Spend time with George Mason University senior Ryan Allen and it's clear why he's a Big Man on Campus. He wears size 12 pumps.
Allen is now -- as of halftime at Saturday's sold-out basketball game against Northeastern at the Patriot Center -- the school's homecoming queen. He received more votes than the two women who vied for the crown.
Allen, who is gay and performs as a popular drag queen at local clubs, assumed the title of Ms. Mason. He was wearing a green-and-gold bow, sewn for him by the theater department costume's shop, that was visible even from the cheap seats, a sequined top, a black skirt and heels. Ricky Malebranche, a junior from Woodbridge, was named Mr. Mason.
Beyond the joyful tears and tiara, Allen's election exposed conflicting cultural currents at the sprawling campus in Fairfax County. Many see it as an expression of inclusiveness at a place where about one-third of the 30,000 students are minority. But others say it is an embarrassment at an inopportune time when Mason is trying to revamp its image from commuter school to distinguished institution of higher learning.
Officially, the university is "very comfortable with it. We're fine," spokesman Daniel Walsch said. The school does not require participants in the Mr. and Ms. Mason pageant to compete along precise gender lines, he said.
"It was just for fun," Allen, 22, said over coffee at the Johnson Center, where he was congratulated by classmates with hugs and squeals. "In the larger scheme of things, winning says so much about the university. We're one of the most diverse campuses in the country, and . . . we celebrate that."

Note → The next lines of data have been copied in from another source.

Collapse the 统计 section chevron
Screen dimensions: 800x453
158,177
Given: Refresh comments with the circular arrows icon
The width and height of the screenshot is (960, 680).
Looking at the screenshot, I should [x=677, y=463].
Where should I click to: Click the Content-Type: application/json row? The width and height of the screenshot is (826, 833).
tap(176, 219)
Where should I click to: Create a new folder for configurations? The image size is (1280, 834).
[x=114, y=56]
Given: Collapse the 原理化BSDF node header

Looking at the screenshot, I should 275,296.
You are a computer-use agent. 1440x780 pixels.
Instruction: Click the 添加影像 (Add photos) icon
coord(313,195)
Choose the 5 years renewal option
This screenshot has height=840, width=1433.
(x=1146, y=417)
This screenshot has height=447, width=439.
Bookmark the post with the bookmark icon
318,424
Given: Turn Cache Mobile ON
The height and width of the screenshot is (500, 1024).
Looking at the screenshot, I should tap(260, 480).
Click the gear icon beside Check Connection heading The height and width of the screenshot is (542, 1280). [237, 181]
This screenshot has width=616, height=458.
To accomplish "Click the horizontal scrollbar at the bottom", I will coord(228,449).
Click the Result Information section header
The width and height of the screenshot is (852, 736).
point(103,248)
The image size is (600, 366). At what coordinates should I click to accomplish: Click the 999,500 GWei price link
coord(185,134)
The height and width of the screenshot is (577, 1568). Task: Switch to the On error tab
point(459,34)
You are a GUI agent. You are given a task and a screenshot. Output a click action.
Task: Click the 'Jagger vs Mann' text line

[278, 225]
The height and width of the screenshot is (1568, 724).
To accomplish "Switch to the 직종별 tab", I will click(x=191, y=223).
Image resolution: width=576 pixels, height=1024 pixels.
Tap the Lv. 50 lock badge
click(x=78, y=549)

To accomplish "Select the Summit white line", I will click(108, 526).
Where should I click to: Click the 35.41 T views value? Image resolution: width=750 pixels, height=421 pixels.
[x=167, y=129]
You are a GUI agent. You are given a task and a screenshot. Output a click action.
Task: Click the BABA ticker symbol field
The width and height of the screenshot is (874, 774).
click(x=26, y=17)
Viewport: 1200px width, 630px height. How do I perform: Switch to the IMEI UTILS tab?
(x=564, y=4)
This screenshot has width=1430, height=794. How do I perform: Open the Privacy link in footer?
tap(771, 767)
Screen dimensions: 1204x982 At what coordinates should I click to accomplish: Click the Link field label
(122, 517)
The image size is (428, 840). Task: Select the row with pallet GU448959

The pageant has been a part of homecoming for five years, but it often didn't register with the far-flung student body, of which only 16 percent lives on campus. Students say it was considered the province of pretty blondes and fraternity boys.
Until now.
"I've never been into homecoming over here. This is the first time I've actually wanted to support someone," said Melissa Benjjani, 21, from Lebanon. "He deserves to be queen. He's already a queen for everybody."
George Mason has attracted greater national attention in recent years as officials worked to recruit first-class academic talent while undergoing a $400 million expansion. Then there was the Patriots' Cinderella trip to the Final Four in the 2006 NCAA men's basketball tournament -- a huge boost for school spirit.
But electing a dude as homecoming queen is not the way to bolster pride, sophomore Grant Bollinger said. Mason was recently named the No. 1 national university to watch by U.S. News & World Report, he said -- it should act like it.
"It's really annoying," said Bollinger, who works as an ambassador for the admissions office. "The game was on TV. Everyone was there. All eyes were on us. And we do something like this? It's just stupid."